### Consigne
Recopiez mot pour mot le passage de la lettre qui commence aux mots « Voilà enfin une » et s'arrête après « le veut ainsi. ».

╭─ Extrait à lire

Je me dis que nous nous reverrons encore, sans trop approfondir ce vouloir, cette possibilité. Voilà donc encore une fille. Je l’avoue c’est un peu trop, cette pauvre enfant née le même jour que moi mais après deux époques de prescriptions, sera j’espère, plus heureuse. L’étoile mauvaise a eu tout le temps de devenir bonne je le lui souhaite de cœur, mais ma chère Constance, j’ai la ferme espérance comme toi que l’influence du jour lui donnera un cœur comme le mien, tout dévoué à ses bonnes tantes.

J’embrasse ma petite Marie. Je parlais à Charles dans ma lettre des jeux gymnastiques j’ai peur de ne pas m’être bien expliquée. Ce n’est point pour redresser la taille, mais pour aider au développement, pour grandir. S’il est possible, sous ce rapport je ne cesserai de le recommander pour les deux aînés ; peut-être que ce sera inutile pour elles comme pour Valentine qui le regrette bien aujourd’hui.

Voilà enfin une lettre de Louise et des nouvelles de tous je l’en remercie et lui écrirai bientôt. Je n’ai rien de particulier à te dire. Les enfants de Jenny, je sais qu’ils vont bien mais je n’ai vu personne, hors le domestique depuis le jour de l’an ; n’ayant pas la grande Marie et la petite. Etant fort enrhumée, le temps affreux, je ne puis envoyer chercher Fanny, je pense qu’elle voudrait être auprès de ta mère , mais elle est si bien ici, les occasions seront rares encore longtemps, c’est dire qu’il le veut ainsi.

╰─
╭─ Données fournies

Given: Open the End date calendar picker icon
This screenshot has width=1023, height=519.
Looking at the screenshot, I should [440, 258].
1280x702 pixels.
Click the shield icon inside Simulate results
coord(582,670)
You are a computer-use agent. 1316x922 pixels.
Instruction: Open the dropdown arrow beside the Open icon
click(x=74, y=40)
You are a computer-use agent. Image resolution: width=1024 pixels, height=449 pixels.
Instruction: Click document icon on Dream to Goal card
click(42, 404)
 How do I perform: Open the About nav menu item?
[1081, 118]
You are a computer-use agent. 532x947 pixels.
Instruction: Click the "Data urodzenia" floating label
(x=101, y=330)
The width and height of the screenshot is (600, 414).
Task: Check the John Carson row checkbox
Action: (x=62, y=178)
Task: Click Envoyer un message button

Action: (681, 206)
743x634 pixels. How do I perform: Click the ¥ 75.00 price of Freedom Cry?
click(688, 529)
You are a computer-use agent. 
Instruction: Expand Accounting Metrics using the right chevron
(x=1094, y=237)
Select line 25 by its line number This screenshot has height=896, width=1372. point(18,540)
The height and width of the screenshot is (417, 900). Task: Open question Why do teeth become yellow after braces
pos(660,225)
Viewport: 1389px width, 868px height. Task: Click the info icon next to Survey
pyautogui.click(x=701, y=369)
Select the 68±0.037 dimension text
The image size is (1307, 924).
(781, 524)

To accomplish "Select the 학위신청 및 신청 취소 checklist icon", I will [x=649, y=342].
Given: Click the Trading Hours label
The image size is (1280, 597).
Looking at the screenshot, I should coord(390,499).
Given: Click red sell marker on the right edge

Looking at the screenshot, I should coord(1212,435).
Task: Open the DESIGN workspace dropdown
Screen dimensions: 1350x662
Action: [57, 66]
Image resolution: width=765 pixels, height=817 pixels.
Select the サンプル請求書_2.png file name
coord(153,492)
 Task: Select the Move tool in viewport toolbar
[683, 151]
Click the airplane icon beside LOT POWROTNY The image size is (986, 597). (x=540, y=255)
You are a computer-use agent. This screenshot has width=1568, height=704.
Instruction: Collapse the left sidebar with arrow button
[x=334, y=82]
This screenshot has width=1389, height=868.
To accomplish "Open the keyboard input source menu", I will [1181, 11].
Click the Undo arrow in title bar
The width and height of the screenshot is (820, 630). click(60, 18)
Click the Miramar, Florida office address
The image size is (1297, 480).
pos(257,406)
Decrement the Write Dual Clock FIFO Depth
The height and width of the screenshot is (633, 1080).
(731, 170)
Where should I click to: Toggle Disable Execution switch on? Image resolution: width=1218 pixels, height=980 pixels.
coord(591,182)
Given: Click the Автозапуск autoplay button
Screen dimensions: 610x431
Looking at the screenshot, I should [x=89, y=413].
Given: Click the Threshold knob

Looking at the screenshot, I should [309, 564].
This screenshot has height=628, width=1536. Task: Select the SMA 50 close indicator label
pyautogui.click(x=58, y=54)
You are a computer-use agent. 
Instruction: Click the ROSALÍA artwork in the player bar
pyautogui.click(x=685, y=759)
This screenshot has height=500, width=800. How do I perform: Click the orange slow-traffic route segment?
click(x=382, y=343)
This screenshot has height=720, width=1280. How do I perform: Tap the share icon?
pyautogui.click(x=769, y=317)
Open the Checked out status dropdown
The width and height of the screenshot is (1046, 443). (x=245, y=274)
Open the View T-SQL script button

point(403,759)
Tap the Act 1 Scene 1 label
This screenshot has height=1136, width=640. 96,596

╰─

### Réponse
Voilà enfin une lettre de Louise et des nouvelles de tous je l’en remercie et lui écrirai bientôt. Je n’ai rien de particulier à te dire. Les enfants de Jenny, je sais qu’ils vont bien mais je n’ai vu personne, hors le domestique depuis le jour de l’an ; n’ayant pas la grande Marie et la petite. Etant fort enrhumée, le temps affreux, je ne puis envoyer chercher Fanny, je pense qu’elle voudrait être auprès de ta mère , mais elle est si bien ici, les occasions seront rares encore longtemps, c’est dire qu’il le veut ainsi.